Başarılı oyuncu, sette yaşadığı komik bir anıyı paylaşarak gülümsemeleri beraberinde getiriyor. İlk setinde annesi ve babasının, sanki bir düğün için yiyecekler getirdiğini belirtiyor. 3-4 tepsi baklava ve su böreğiyle gelmeleri, genç oyuncunun sete olan heyecanını ve ailesinin desteğini gösteriyor. Yağız, bu anıyı hatırlarken aile sevgisiyle dolu olduğunu belirtiyor.
Setteki deneyimlerine de değinen Yağız, sessizliği ve dinlemeyi tercih ettiğini dile getiriyor.

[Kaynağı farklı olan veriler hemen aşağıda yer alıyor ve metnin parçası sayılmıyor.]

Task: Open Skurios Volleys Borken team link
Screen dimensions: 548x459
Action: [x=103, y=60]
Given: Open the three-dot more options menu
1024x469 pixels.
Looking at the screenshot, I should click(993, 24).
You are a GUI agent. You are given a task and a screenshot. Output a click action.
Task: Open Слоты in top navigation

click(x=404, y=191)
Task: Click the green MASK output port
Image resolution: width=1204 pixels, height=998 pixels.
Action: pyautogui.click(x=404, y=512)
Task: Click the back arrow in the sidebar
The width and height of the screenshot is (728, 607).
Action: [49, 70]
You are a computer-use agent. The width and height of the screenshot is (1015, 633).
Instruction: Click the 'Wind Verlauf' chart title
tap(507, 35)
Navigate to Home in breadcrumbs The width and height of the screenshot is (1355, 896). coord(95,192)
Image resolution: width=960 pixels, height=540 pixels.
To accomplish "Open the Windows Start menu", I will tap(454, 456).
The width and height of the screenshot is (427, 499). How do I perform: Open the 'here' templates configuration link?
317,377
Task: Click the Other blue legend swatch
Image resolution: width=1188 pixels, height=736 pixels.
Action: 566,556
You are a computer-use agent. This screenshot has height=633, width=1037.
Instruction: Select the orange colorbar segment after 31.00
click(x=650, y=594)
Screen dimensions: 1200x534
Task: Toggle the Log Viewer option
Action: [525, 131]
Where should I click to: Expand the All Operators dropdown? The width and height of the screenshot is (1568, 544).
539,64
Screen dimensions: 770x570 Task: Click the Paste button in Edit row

Müzik bazen iyi gelse de, sessizliğin ve dinlemenin en güzel şey olduğunu vurguluyor. Bu durum, setteki profesyonelliğini ve odaklanmasını gösterirken aynı zamanda oyuncunun karakterini ve tercihlerini de yansıtıyor.
Özge Yağız’ın set anıları, sadece bir ödül kazanmış bir oyuncunun deneyimleri değil, aynı zamanda bir insanın duygularını ve hayata bakışını yansıtıyor. Bu anılar, genç yetenek ve setteki keyifli anılarıyla okuyucuları hem bilgilendiriyor hem de duygusal bir bağ kurmalarına olanak tanıyor.
Sonuç olarak, Özge Yağız’ın set anıları ve İletişim Zirvesi’nde aldığı ödül, genç oyuncunun profesyonelliğini ve insanı yönünü gözler önüne seriyor. Bu deneyimler, onun kariyerindeki başarılarına ek olarak, sette yaşadığı keyifli anılarla da zenginleşiyor. Yağız’ın hikayesi, hem ilham verici hem de duygusal bir yolculuk sunuyor okuyuculara.